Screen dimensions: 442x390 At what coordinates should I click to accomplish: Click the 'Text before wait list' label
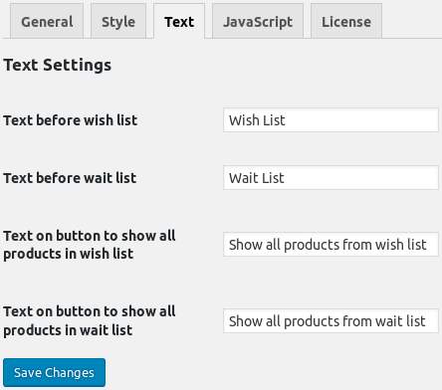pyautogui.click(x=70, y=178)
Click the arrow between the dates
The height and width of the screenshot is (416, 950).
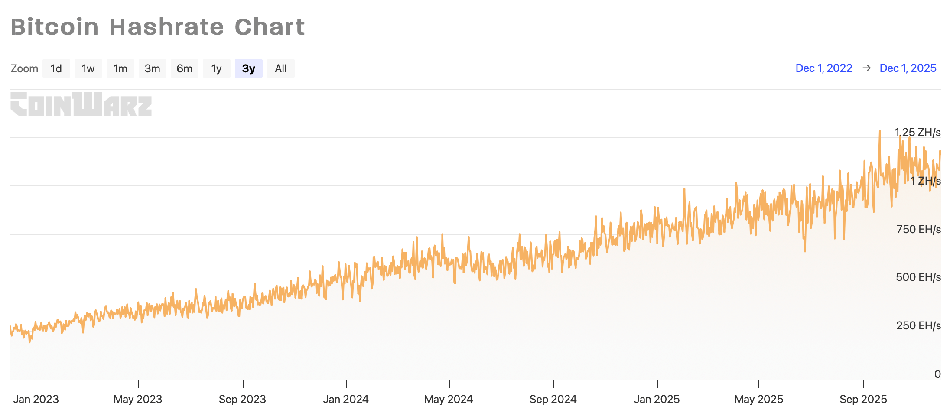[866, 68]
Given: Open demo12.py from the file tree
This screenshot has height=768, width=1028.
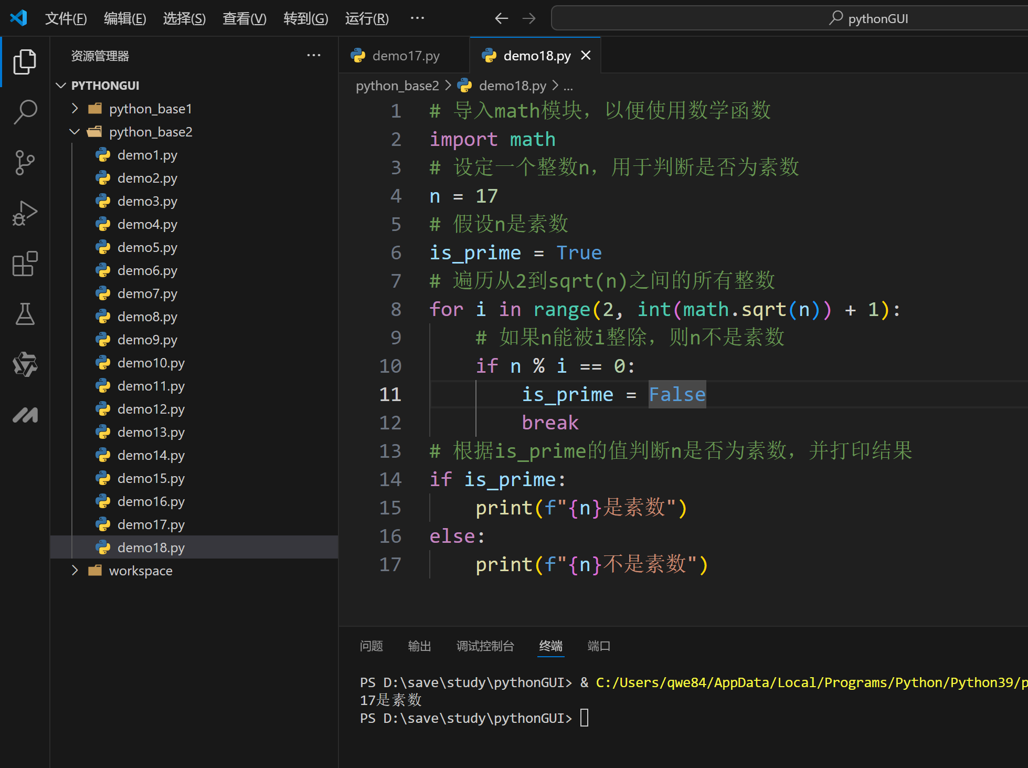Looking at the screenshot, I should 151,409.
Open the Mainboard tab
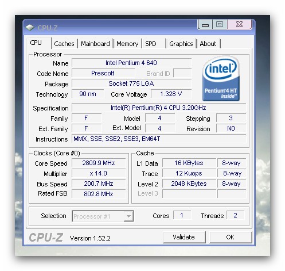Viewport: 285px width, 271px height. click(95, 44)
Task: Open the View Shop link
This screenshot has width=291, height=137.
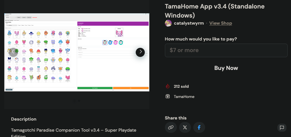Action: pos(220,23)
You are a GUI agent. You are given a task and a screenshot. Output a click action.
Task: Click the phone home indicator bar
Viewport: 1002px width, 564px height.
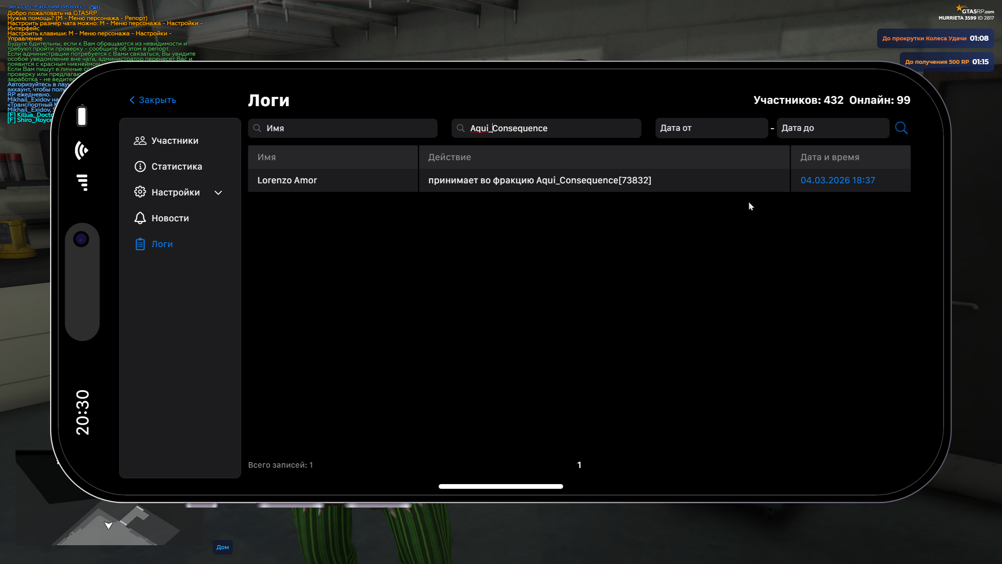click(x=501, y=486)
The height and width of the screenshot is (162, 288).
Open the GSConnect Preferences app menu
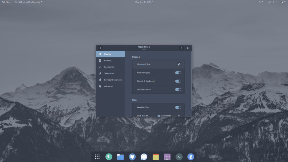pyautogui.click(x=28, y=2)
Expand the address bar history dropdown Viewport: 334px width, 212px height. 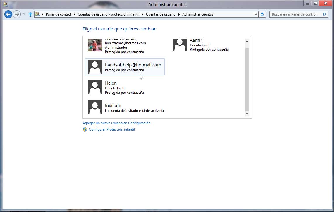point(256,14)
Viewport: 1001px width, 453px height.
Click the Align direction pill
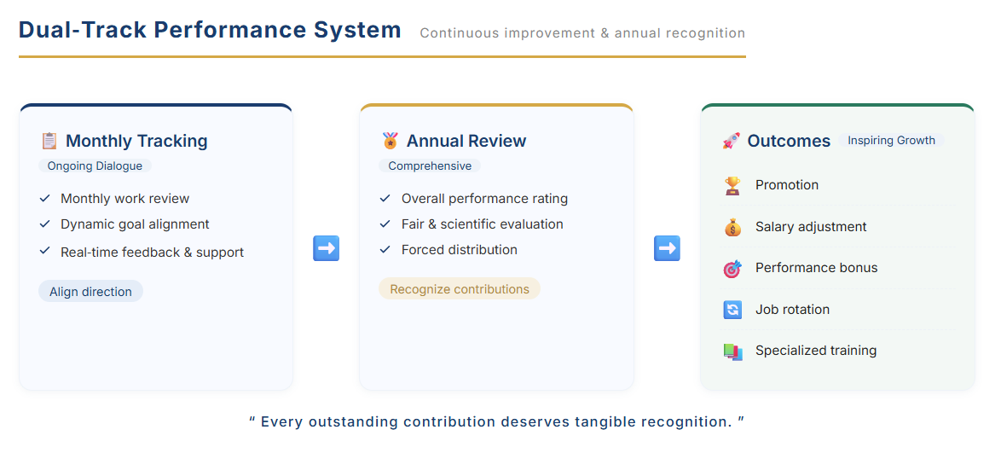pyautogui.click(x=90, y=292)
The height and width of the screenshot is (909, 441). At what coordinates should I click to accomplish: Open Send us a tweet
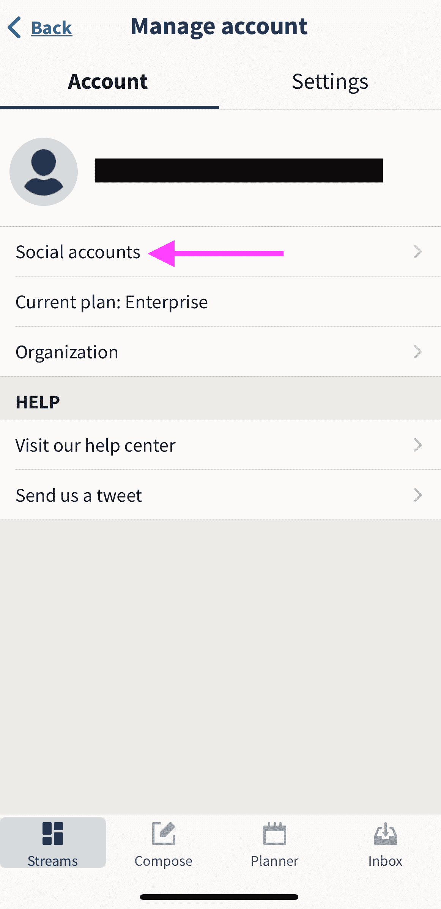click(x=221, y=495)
* * *
* Given problem:
Reproduce word for word the lines from the start of the records through the line that contains "click(x=501, y=486)", both included. Leave the pictures out of your answer.

* Reply:
Screen dimensions: 442x390 At what coordinates should I click to accomplish: Click the 'Text before wait list' label
pyautogui.click(x=70, y=178)
Click the arrow between the dates
The height and width of the screenshot is (416, 950).
[866, 68]
Given: Open demo12.py from the file tree
This screenshot has height=768, width=1028.
Looking at the screenshot, I should 151,409.
Open the Mainboard tab
Viewport: 285px width, 271px height. click(95, 44)
Task: Open the View Shop link
This screenshot has width=291, height=137.
Action: pos(220,23)
You are a GUI agent. You are given a task and a screenshot. Output a click action.
Task: Click the phone home indicator bar
Viewport: 1002px width, 564px height.
click(x=501, y=486)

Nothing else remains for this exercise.